• [EXCERTO DO DOCUMENTO]:
E, neste sentido, cfr. Acórdão da Relação de Coimbra de 20.03.2020, in www.dgsi.pt e em que estava, também, em causa situação em que o ali trabalhador havia requerido a inversão do ónus da prova, requerimento que “não foi alvo de qualquer despacho autónomo” como se diz em tal Acórdão:
“Resulta dos autos que, por despacho de fls. 721, foi ordenada a notificação da empregadora para, em 10 dias, juntar aos autos, ou justificar a impossibilidade de cumprimento, o registo de tempos de trabalho do trabalhador, como requerido, sem mais.
A empregadora não procedeu à ordenada junção que justificou por requerimento junto a fls. 724 a 725.
O trabalhador veio requerer a inversão do ónus da prova, requerimento que não foi alvo de qualquer despacho autónomo.
(…)
Acresce que, finda a produção de prova, o tribunal nada ordenou e o trabalhador nada mais requereu ou arguiu perante o tribunal recorrido no sentido do cumprimento do disposto no n.º 2 do artigo 417.º do CPC e, por isso mesmo, na sentença não se impunha o conhecimento de tal questão[3], pese embora o anteriormente requerido pelo trabalhador pois, como já referimos, a Ré não foi notificada com a expressa advertência da possibilidade de inversão do ónus da prova. (…)”. E se, neste processo, a aí ré não se pronunciou sobre o requerimento do aí autor para aplicação de tal cominação, se considerou que seria necessária a prévia advertência de aplicação da cominação, no caso dos presentes autos, até por maioria de razão (em que a Ré juntou determinados documentos e, depois, se pronunciou sobre a mesma), mais se justificaria essa prévia advertência.

• [EXTRATO DE DADOS]:
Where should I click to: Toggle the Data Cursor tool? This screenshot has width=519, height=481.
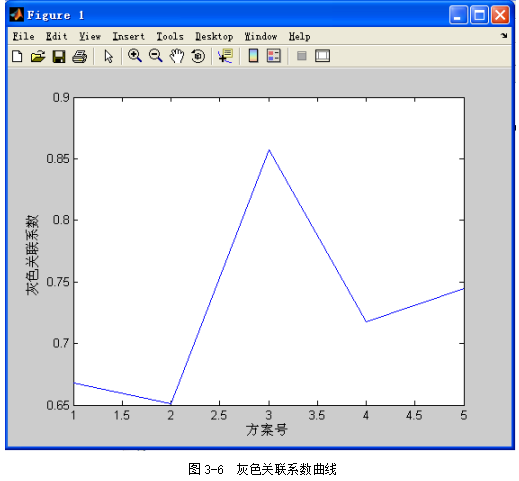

• [INSTRUÇÕES]:
**1)** Apresente, em duas frases, um resumo do excerto do documento.
**2)** Transcreva do excerto do documento o trecho que começa em "Acresce que, finda" e termina em "essa prévia advertência.".

• [RESPOSTAS]:
**1)** O excerto invoca o Acórdão da Relação de Coimbra de 20.03.2020, num caso em que o trabalhador requereu a inversão do ónus da prova sem que esse requerimento fosse alvo de despacho autónomo, e em que a sentença não tinha de conhecer a questão porque a Ré não fora notificada com a expressa advertência da possibilidade dessa inversão. Conclui que, nos presentes autos, em que a Ré juntou determinados documentos e depois se pronunciou, essa prévia advertência se justificaria até por maioria de razão.

**2)**
Acresce que, finda a produção de prova, o tribunal nada ordenou e o trabalhador nada mais requereu ou arguiu perante o tribunal recorrido no sentido do cumprimento do disposto no n.º 2 do artigo 417.º do CPC e, por isso mesmo, na sentença não se impunha o conhecimento de tal questão[3], pese embora o anteriormente requerido pelo trabalhador pois, como já referimos, a Ré não foi notificada com a expressa advertência da possibilidade de inversão do ónus da prova. (…)”. E se, neste processo, a aí ré não se pronunciou sobre o requerimento do aí autor para aplicação de tal cominação, se considerou que seria necessária a prévia advertência de aplicação da cominação, no caso dos presentes autos, até por maioria de razão (em que a Ré juntou determinados documentos e, depois, se pronunciou sobre a mesma), mais se justificaria essa prévia advertência.